From the author of THE DANISH GIRL comes David Ebershoff's first collection of short fiction, THE ROSE CITY, seven finely crafted stories about young men finding a place in the world.
Set in contemporary California and Boston, the stories each recount a moment in their protagonist's life when the world begins to shift beneath him: the boy who breaks into a gay man's house to see how he lives; the shy teenager who tries to starve himself away; the tennis tutor who learns too much about the family for whom he works; the strange boy named Chuck Paa who finds employment among the dying. The title story is about an unemployed actor at the end of his youth whose life in Southern California is filled by delusion, and a perpetual search for love.

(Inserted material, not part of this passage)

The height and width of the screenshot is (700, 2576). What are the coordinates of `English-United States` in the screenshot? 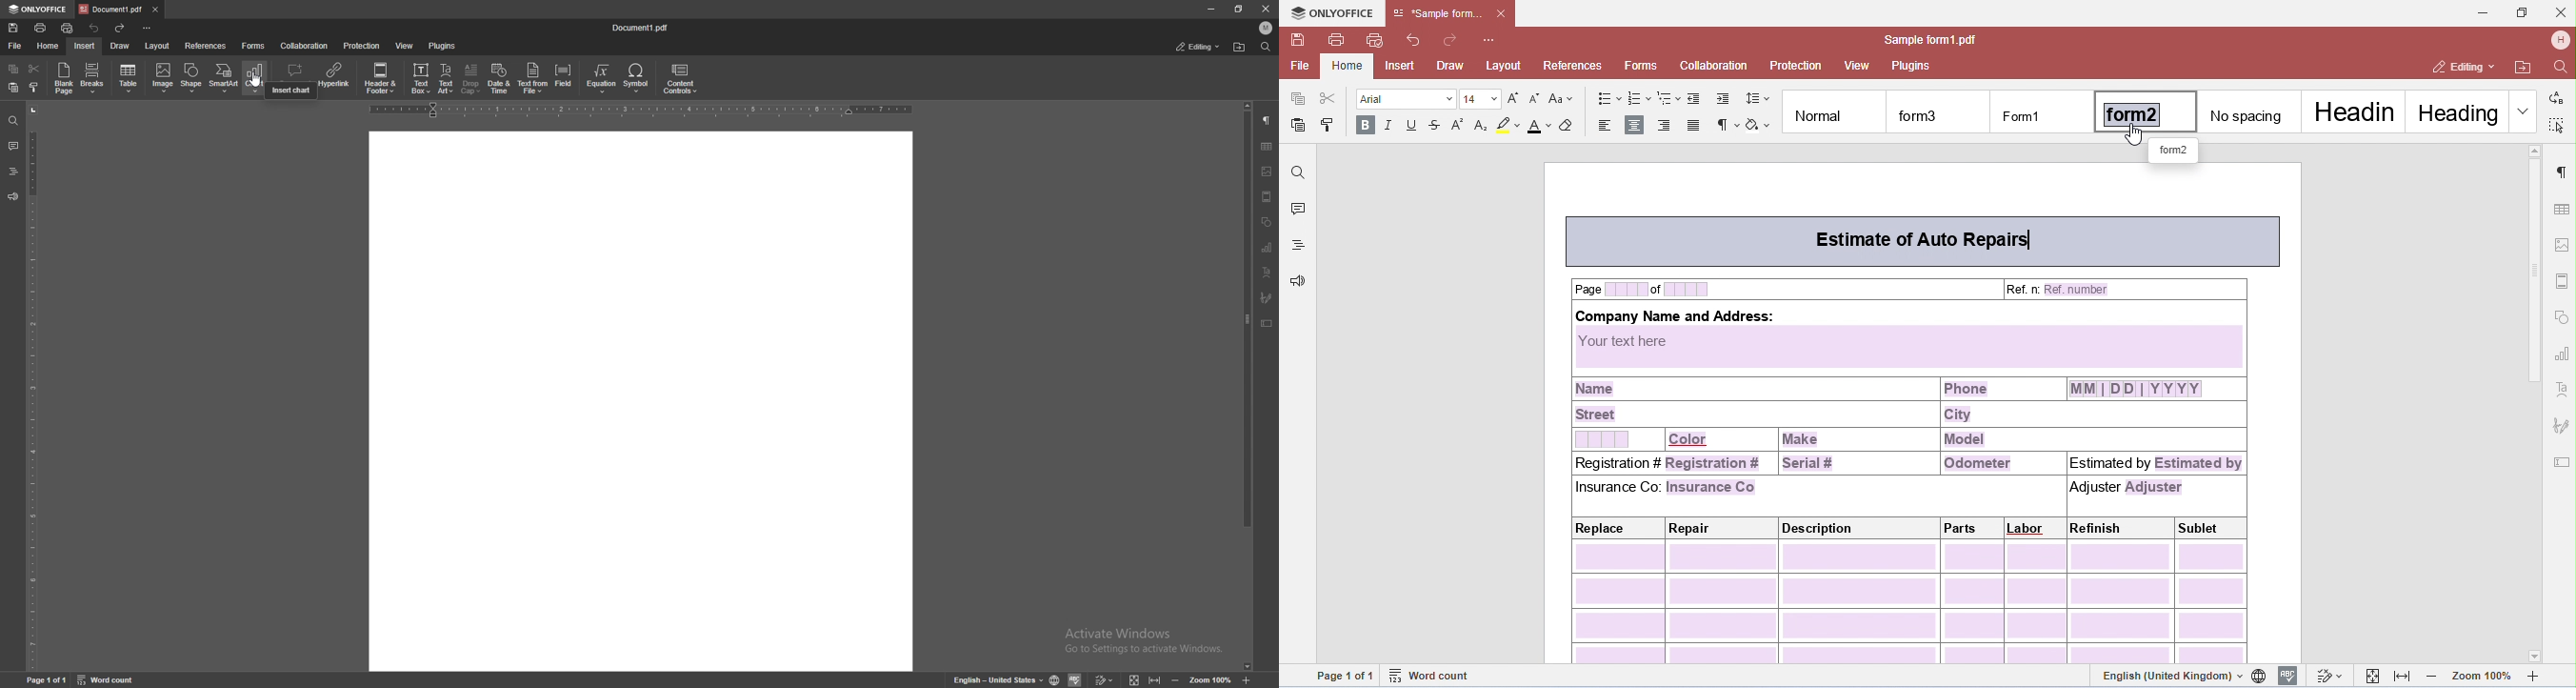 It's located at (1018, 679).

Much less idyllic than their collective title suggests, most of these seven stories have at least a tenuous connection to Pasadena, Calif. In them, Ebershoff (The Danish Girl) sketches the lives of men and boys who are gay, longing to be gay or otherwise confused about their sexual identities although this is often the least of their worries. Most of the stories have a tragic edge, their protagonists mired in frustrations and obsessions, but Ebershoff capably draws readers into their lives. In "The Charm Bracelet," a young man on the verge of becoming a hustler is on his way home from a gay bar where he was the center of attention. He glimpses his future in an over-the-hill female prostitute on the run from an abusive relationship, but he treats her callously and is oblivious to the implications of the evening. "Regime" deals with Jon, an overweight, inexperienced gay teenager who believes he is taking control of his life by starving himself: "For the first time in my life, I have figured out how to draw a boy's interest." The insights into Jon's thought patterns are startling and disturbing, rendered with chilling precision. The title story is concerned with Roland Dott, a middle-aged, narcissistic, promiscuous snob (he was born in Pasadena and looks down on anyone who was not, referring to them as "trannies," or transplants). Far past his prime, he flirts outrageously and sadly, still dreaming of finding a happy ending with the perfect partner. Those craving inspirational or upbeat stories of queer empowerment should look elsewhere, but Ebershoff delivers a bouquet of vivid, hard-edged characters plagued by all-too-human frailties.